Doynes kaleye doğru yürümeye başladı. Kain şaşkınlıkla onu takip ediyordu, çünkü Doynes kendi yarattığı bedeninde kusur olduğunu düşündürmüştü.

"Bu imkansız. O bedeni beni yarattım nasıl böyle bir sorun çıkabilir."

"Benim tasarımım olduğu için olabilir mi?" Dedi Doynes.

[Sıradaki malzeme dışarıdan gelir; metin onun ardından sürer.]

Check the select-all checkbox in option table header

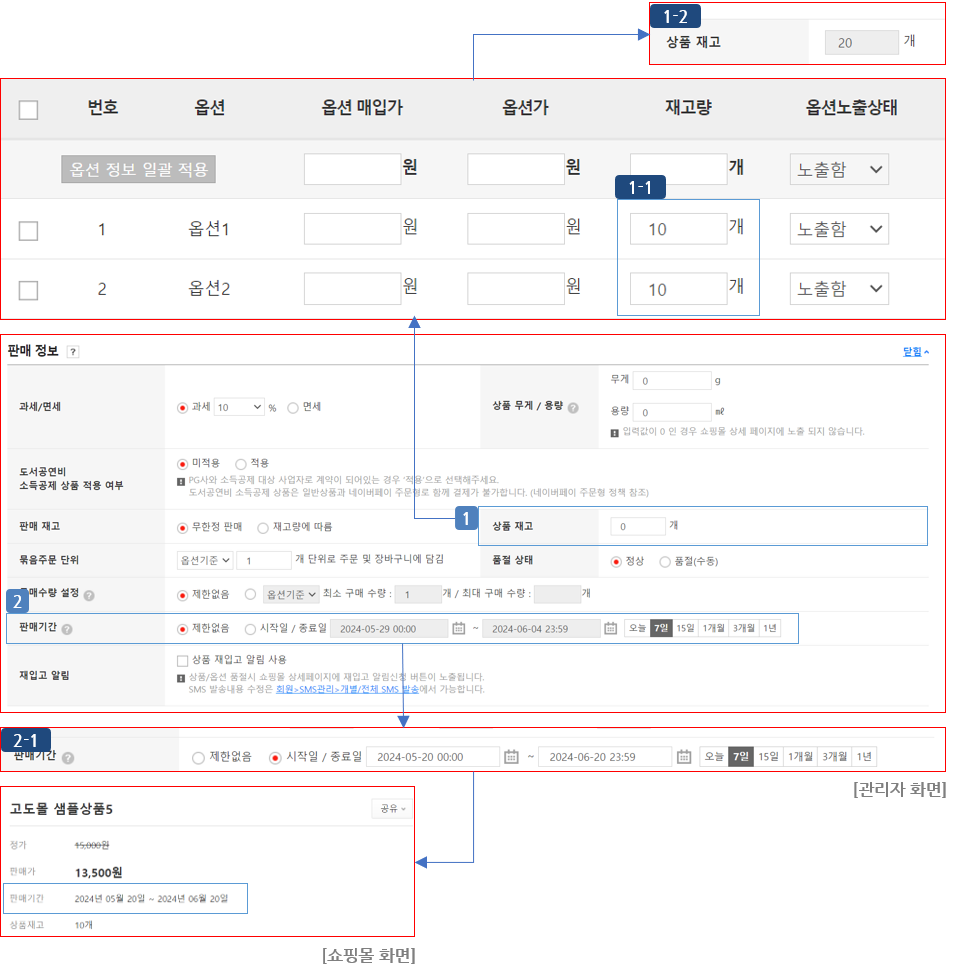[x=29, y=110]
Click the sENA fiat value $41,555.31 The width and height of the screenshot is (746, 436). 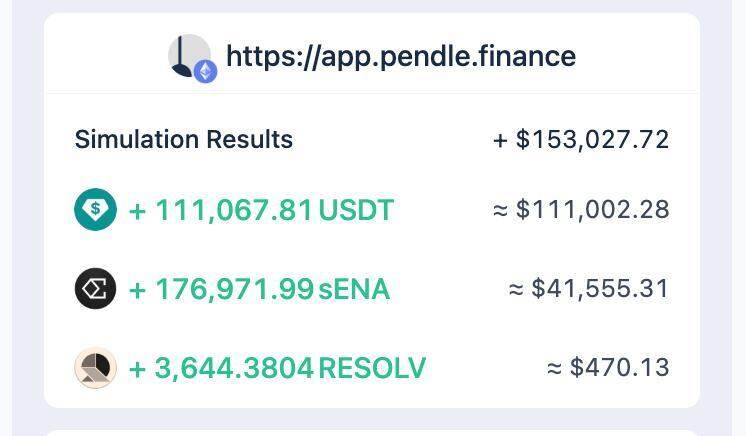pyautogui.click(x=600, y=289)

"Hayır, senin tasarımın olsa bile bu imkansız. Bedenindeki tüm hücrelerin genetiğini yaratan kişi benim. Yaptığın çizim başta bana mantıklı gelmemişti ama sonradan muhteşem bir şey olduğunu düşündüm. Sen benden daha çılgın bir bilim adamısın."

Doynes kollarını esnetti, "iltifatın için teşekkürler. Yeni bedenim düşündüğümden daha etkiliydi, bunun için sana teşekkür etmeliyim."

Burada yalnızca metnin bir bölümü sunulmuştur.